The tone of Kaine’s remarks was notable because he will speak at the convention tonight just ahead of Obama’s acceptance speech for the Democratic Party’s nomination to run for president.

While another Virginian, Senate candidate Mark Warner, mentioned McCain only twice during his keynote address to the convention Tuesday night, Kaine cited Obama’s Republican opponent six times in a three-minute criticism of the tactics in the ad that has appeared on TV stations in Richmond, Norfolk and Roanoke.

“This is an advertisement done by groups with close ties to the McCain campaign that has put out clearly bogus

information” that many stations have refused to run because it is untruthful, the governor said.

Ayers, now a professor at the University of Illinois-Chicago, acknowledges he was a member of the Weather Underground group that claimed responsibility for more than 10 bombings from 1970 through 1974. The bombs’ targets included the Pentagon, U.S. Capitol, and other government buildings. No one was injured by the blasts.

Ayers was a fugitive for 10 years and, after arrest in 1980, avoided prosecution.

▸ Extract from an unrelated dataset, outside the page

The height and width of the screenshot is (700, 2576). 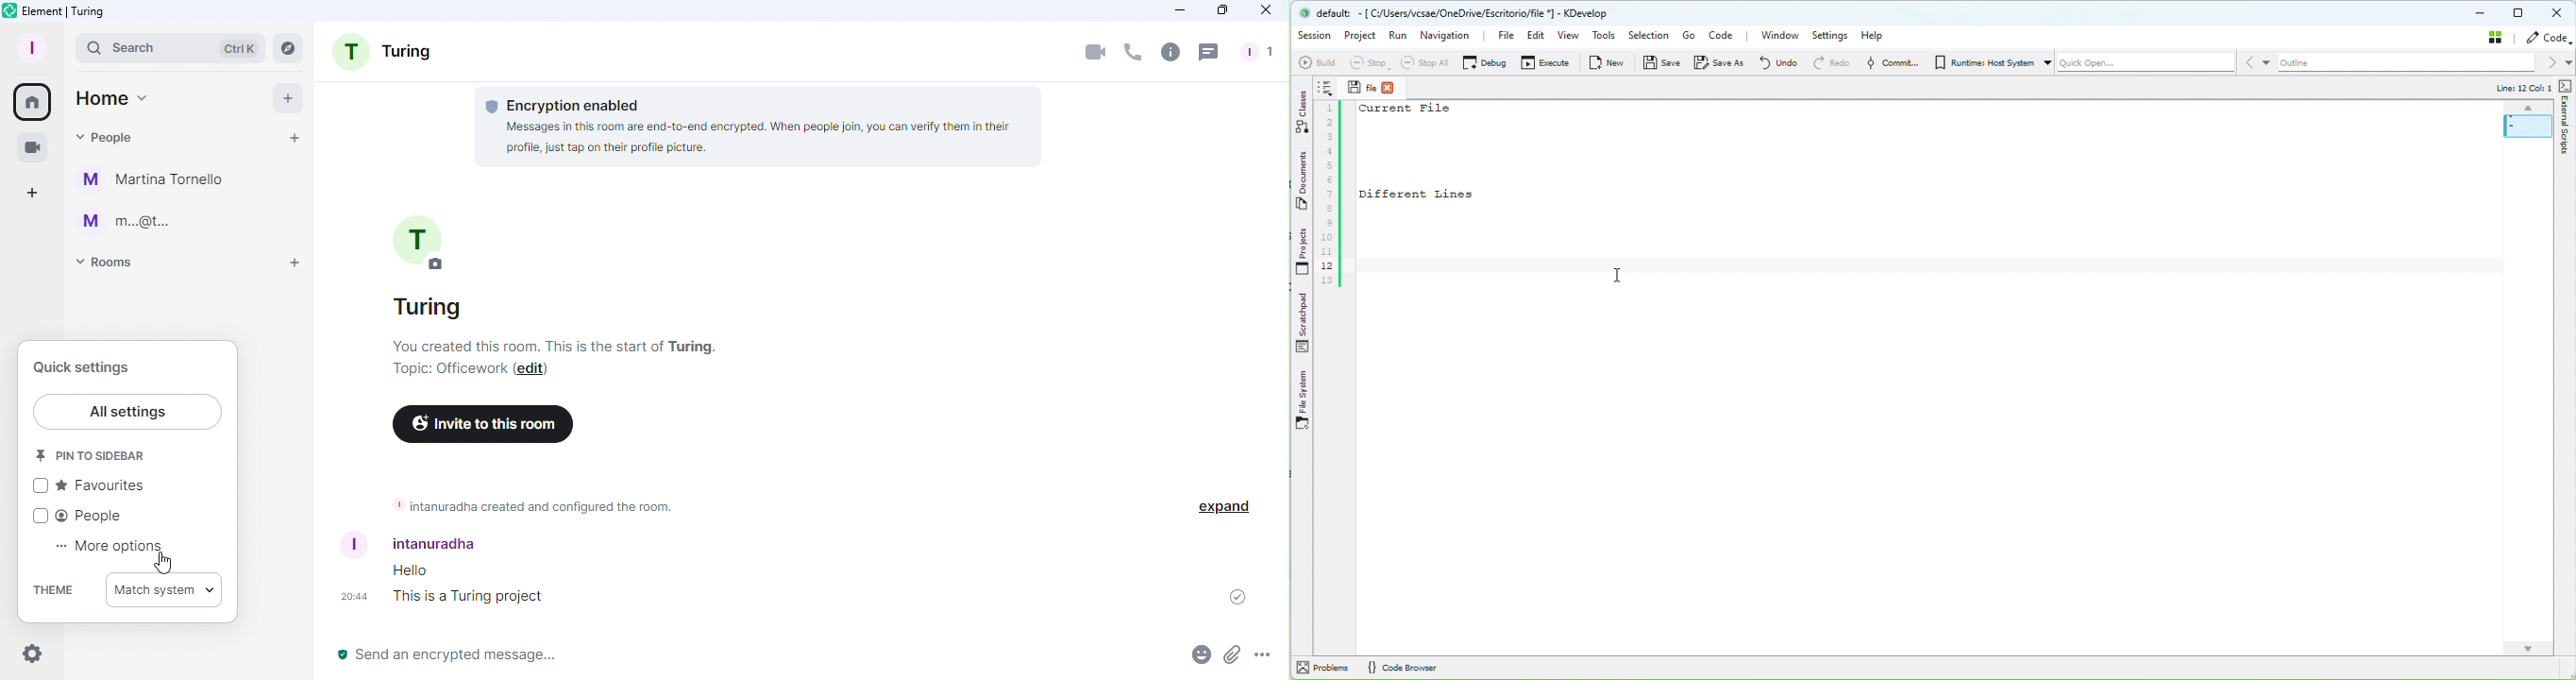 What do you see at coordinates (295, 138) in the screenshot?
I see `Start chat` at bounding box center [295, 138].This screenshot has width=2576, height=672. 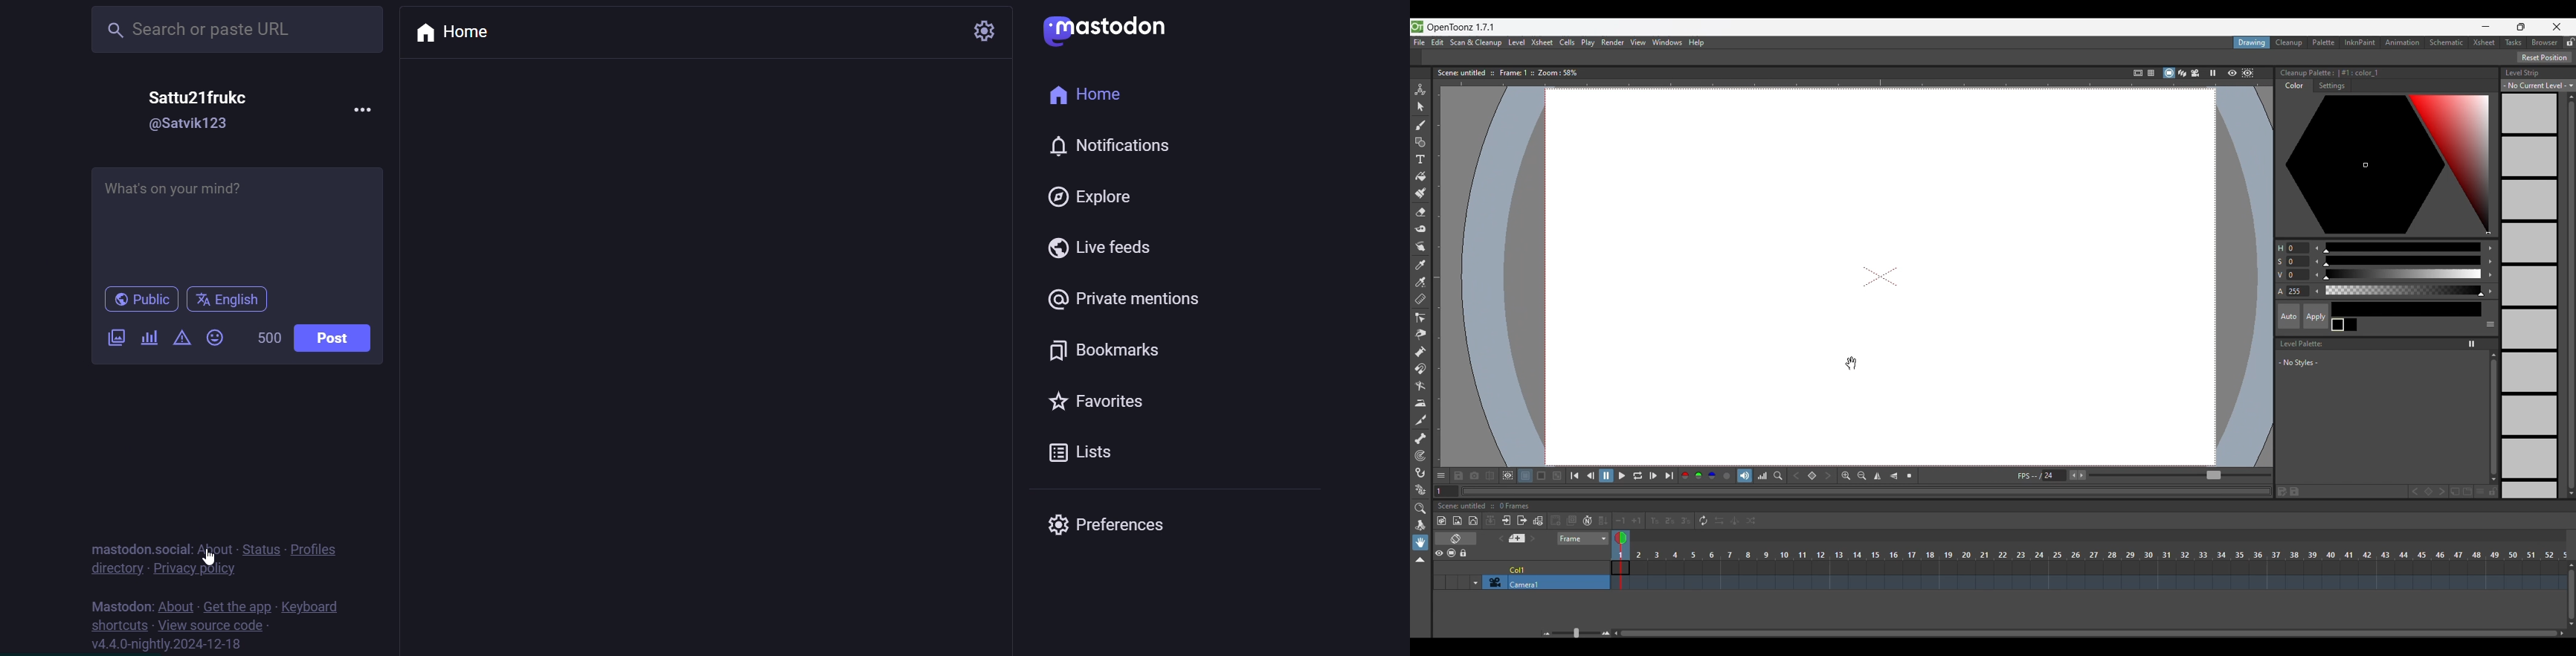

In the 1990s, Ayers and his wife, Bernardine Dohrn, introduced Obama to people in the Chicago neighborhood they shared. Obama and Ayers also were members of a board for a nonprofit educational foundation in Chicago from 1999-2002, and Ayers donated $200 to Obama’s campaign for the Illinois state Senate.

Obama campaign officials linked the TV ads to an organization called the American Issues Project, which they said is funded by Texas billionaire Harold Simmons, who is a financial supporter and adviser for McCain. The AIP backed the Swift Boat ads against John Kerry in the 2004 presidential election.

Kaine said the ads “are designed to divide Americans against each other.”